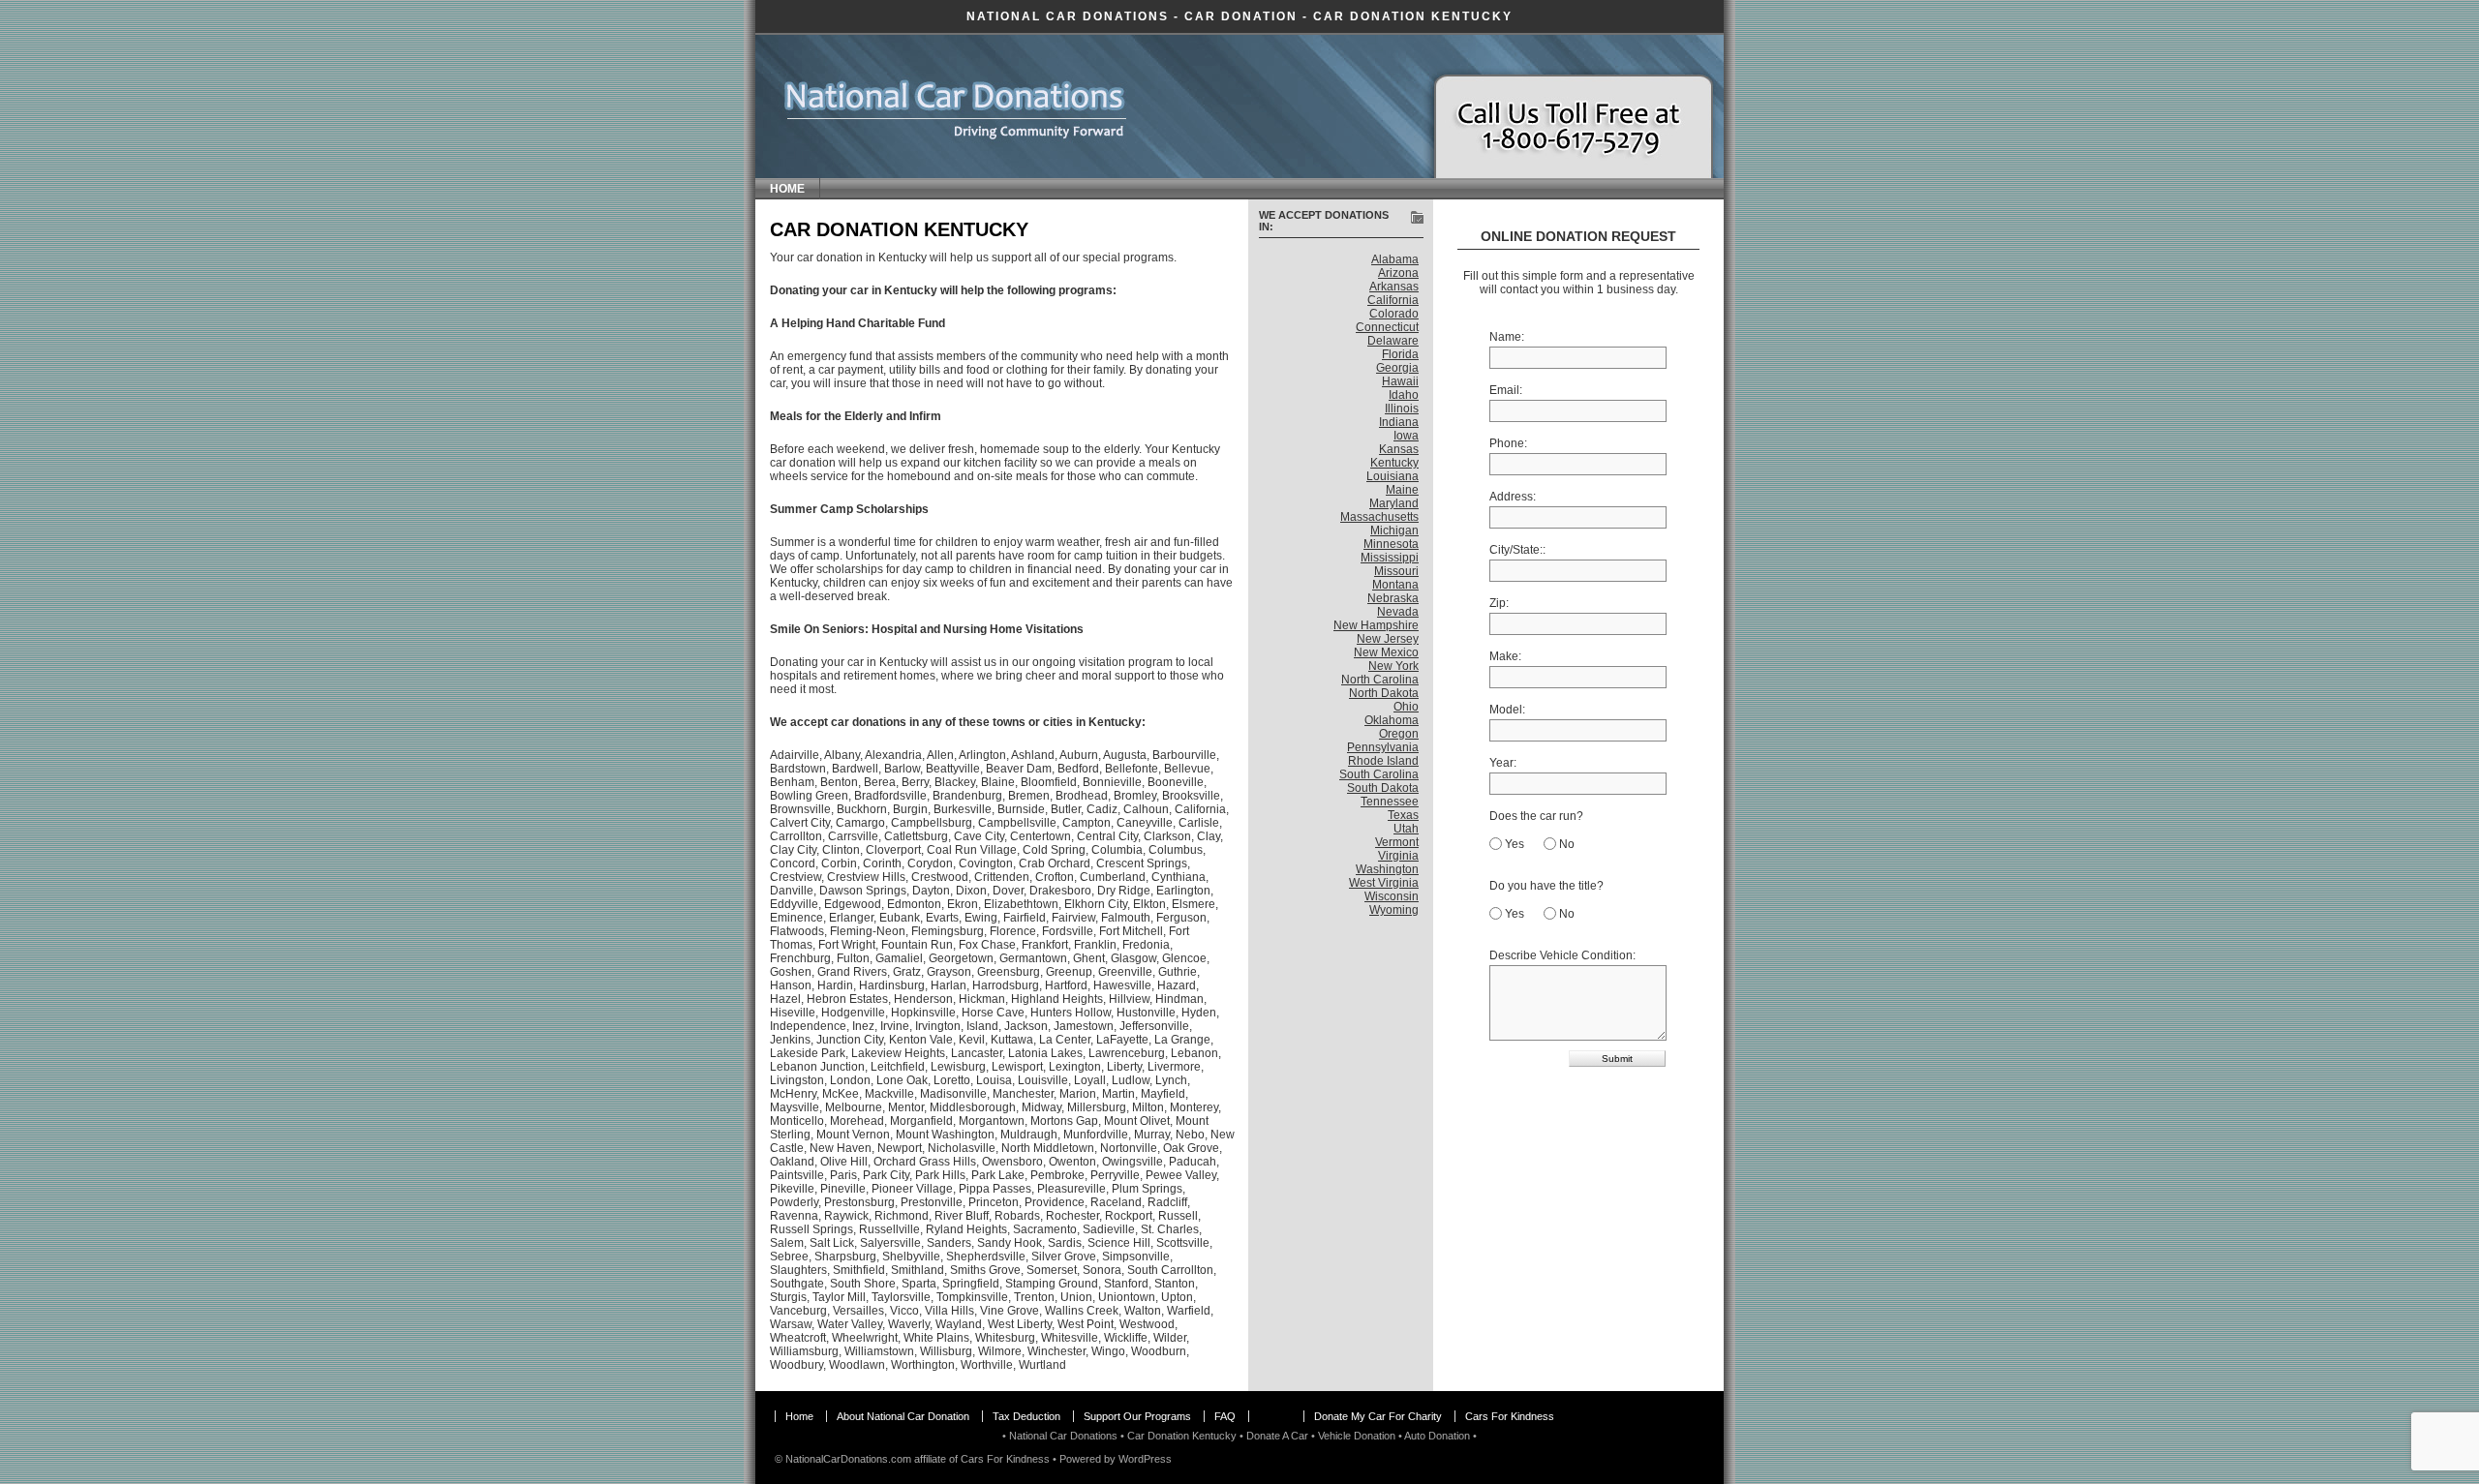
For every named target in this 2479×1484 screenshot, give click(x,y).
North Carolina (1380, 679)
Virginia (1398, 856)
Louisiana (1392, 476)
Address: (1512, 496)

■ What you will do ■
In your answer, print the entries above exactly, with the pictures left out.

■ Answer space ■
For every named target in this 2479×1484 screenshot, give click(x,y).
North Carolina (1380, 679)
Virginia (1398, 856)
Louisiana (1392, 476)
Address: (1512, 496)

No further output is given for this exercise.